§ Exercise aim
Please retype the lines below word for word, covering the stretch from the line that contains "Open the tool categories link" through the line that contains "tap(486, 349)", with both of those lines included.

>>>

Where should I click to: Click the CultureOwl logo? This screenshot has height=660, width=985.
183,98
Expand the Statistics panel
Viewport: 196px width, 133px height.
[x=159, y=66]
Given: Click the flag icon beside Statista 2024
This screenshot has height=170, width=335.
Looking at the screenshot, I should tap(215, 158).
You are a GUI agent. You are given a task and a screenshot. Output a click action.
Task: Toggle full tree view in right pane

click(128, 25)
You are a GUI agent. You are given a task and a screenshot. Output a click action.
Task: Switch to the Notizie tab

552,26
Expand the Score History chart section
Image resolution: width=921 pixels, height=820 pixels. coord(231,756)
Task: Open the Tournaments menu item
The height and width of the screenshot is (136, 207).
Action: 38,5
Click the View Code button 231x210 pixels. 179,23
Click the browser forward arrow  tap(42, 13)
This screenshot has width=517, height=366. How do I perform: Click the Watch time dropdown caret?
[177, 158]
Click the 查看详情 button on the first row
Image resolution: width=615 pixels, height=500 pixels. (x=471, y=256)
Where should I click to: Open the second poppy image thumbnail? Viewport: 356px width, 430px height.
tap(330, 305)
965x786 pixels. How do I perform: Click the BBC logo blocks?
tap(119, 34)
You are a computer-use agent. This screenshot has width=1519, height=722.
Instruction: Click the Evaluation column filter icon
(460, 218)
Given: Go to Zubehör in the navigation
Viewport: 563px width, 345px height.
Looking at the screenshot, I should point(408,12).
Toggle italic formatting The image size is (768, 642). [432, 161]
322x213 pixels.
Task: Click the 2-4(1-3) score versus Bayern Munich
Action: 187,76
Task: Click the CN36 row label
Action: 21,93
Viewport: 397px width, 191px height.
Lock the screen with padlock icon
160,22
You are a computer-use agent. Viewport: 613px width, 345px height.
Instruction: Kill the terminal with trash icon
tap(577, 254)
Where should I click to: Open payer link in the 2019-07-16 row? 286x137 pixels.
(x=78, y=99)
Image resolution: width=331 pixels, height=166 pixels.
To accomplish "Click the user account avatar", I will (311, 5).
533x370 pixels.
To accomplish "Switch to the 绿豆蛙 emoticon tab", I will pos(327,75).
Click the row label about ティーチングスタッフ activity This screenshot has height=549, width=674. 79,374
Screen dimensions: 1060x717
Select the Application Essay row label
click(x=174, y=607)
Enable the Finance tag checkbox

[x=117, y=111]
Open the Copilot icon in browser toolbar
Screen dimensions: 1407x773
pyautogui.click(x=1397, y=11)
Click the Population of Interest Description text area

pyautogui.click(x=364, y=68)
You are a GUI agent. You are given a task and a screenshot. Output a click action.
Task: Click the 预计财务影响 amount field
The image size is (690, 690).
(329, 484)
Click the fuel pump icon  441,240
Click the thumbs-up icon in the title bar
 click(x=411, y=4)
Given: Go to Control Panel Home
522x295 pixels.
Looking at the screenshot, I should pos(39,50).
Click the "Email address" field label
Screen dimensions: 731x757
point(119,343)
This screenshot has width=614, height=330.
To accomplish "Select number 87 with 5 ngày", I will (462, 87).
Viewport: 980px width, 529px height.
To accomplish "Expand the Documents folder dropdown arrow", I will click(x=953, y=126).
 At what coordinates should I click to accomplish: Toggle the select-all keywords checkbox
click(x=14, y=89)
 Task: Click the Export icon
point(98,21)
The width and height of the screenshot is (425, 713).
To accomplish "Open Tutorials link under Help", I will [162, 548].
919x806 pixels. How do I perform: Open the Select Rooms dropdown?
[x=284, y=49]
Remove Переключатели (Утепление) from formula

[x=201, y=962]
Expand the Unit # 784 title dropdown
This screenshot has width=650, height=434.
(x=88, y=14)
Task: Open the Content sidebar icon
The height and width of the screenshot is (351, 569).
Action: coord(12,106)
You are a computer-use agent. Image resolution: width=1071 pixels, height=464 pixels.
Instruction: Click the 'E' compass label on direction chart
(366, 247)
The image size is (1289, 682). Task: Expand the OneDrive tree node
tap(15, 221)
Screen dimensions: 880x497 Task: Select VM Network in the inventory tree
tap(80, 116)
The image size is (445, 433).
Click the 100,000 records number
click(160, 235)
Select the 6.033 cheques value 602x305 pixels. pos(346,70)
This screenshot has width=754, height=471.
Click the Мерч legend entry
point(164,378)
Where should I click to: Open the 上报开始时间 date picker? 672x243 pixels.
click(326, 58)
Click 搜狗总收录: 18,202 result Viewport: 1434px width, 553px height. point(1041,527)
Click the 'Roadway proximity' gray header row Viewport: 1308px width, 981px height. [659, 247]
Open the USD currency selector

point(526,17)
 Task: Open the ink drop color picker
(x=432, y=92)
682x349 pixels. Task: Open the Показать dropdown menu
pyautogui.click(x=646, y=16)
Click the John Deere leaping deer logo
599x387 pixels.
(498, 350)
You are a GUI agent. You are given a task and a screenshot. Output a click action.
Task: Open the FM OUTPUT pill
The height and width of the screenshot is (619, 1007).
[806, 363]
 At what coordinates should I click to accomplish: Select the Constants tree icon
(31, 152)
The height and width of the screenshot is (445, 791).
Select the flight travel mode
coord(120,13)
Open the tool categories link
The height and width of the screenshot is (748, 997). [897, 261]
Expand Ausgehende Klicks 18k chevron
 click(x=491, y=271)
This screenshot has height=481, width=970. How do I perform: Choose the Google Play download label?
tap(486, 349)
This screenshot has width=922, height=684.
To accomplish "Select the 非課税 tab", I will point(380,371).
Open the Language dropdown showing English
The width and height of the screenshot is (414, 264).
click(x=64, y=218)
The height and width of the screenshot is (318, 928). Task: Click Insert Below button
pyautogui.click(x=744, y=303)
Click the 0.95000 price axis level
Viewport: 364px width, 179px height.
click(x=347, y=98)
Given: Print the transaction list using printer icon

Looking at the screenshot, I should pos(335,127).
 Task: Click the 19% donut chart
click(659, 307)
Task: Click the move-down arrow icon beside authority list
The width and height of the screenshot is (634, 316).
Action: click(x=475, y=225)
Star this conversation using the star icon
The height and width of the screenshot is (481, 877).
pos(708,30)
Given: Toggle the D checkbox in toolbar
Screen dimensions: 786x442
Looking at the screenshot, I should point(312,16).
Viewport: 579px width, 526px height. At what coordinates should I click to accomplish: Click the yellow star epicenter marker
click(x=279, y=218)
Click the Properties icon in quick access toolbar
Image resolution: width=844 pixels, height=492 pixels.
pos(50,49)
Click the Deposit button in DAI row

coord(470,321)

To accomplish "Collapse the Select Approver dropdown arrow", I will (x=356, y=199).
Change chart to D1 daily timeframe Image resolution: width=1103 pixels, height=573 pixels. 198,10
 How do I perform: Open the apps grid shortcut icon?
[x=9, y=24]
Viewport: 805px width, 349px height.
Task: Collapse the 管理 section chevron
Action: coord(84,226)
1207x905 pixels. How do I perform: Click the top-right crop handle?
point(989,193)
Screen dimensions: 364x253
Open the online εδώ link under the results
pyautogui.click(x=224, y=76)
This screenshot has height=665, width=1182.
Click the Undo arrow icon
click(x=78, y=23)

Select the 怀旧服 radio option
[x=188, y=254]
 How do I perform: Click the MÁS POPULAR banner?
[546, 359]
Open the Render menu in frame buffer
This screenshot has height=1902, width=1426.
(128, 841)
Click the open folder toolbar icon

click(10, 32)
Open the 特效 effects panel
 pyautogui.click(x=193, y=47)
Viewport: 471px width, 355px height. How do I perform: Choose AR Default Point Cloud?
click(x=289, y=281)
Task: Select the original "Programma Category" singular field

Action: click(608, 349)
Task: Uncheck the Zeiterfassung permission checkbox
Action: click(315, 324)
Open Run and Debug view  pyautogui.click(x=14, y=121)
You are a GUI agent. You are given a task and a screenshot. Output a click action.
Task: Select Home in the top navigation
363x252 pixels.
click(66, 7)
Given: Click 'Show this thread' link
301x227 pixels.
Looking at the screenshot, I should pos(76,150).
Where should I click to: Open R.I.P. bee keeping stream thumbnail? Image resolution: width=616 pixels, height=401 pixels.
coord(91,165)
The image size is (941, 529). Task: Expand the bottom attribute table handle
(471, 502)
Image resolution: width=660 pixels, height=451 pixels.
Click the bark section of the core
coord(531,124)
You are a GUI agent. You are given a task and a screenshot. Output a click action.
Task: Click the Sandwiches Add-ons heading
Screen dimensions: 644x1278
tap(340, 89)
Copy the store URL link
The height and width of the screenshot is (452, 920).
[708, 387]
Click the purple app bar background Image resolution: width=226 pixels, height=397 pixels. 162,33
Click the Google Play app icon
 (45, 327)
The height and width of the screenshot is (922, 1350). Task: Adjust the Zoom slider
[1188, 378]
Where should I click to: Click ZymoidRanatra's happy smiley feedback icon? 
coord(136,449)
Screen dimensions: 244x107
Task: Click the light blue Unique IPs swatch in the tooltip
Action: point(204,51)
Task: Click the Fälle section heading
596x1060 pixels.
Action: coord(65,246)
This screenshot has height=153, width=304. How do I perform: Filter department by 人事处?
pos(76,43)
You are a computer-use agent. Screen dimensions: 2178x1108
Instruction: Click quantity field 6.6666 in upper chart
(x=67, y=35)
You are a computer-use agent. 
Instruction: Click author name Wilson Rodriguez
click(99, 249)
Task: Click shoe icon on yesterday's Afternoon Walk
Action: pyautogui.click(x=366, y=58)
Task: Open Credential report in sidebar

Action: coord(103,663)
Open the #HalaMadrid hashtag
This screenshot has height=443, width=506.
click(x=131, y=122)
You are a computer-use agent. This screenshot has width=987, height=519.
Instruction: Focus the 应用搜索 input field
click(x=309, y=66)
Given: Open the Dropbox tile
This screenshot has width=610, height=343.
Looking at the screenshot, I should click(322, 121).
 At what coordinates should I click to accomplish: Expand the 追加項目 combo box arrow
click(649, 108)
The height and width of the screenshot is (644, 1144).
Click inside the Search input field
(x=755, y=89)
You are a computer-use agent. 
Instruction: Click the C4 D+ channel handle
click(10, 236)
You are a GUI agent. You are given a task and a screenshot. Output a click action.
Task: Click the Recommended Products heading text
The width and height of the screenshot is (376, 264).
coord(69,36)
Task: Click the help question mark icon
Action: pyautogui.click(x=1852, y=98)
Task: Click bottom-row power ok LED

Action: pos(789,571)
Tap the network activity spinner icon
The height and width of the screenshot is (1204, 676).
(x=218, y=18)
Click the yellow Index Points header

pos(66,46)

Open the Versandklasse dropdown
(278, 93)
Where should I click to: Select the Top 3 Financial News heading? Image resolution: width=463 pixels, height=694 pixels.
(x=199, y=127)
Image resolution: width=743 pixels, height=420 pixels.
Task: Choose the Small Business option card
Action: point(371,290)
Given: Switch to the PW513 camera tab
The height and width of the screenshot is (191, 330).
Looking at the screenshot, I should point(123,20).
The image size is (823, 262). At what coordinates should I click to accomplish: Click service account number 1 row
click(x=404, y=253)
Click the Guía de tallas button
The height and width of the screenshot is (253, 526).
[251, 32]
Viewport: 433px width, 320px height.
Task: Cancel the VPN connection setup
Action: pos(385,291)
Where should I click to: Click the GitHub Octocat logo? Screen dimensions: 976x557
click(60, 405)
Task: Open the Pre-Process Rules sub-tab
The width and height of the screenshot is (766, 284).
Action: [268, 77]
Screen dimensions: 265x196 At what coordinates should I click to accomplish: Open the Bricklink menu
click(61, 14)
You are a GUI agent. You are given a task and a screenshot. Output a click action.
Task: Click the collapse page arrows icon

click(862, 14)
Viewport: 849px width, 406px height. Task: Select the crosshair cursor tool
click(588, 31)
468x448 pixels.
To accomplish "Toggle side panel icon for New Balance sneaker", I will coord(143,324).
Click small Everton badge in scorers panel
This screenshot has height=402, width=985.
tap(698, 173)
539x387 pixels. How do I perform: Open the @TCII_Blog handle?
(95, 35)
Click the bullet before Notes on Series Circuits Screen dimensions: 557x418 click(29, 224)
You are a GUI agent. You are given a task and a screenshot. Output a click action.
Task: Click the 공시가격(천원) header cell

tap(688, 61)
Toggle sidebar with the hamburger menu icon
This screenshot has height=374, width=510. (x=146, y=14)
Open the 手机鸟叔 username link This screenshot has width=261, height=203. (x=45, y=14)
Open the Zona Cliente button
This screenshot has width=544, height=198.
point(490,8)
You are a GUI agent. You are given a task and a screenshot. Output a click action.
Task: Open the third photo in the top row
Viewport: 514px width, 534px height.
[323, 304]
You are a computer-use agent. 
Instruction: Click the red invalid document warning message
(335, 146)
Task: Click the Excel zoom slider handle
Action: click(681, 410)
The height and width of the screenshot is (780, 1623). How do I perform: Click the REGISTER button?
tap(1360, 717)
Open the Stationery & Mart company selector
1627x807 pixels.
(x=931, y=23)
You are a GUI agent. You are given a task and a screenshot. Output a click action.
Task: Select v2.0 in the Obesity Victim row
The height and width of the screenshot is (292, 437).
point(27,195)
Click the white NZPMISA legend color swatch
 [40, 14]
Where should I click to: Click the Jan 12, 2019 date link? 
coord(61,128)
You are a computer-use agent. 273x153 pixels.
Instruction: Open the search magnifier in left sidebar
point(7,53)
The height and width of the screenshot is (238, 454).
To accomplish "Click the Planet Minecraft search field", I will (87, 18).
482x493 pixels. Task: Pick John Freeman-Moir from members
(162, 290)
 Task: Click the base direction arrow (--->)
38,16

<<<

§ Result for this exercise
Open the tool categories link
The height and width of the screenshot is (748, 997). [897, 261]
Expand Ausgehende Klicks 18k chevron
 click(x=491, y=271)
This screenshot has height=481, width=970. How do I perform: Choose the Google Play download label?
tap(486, 349)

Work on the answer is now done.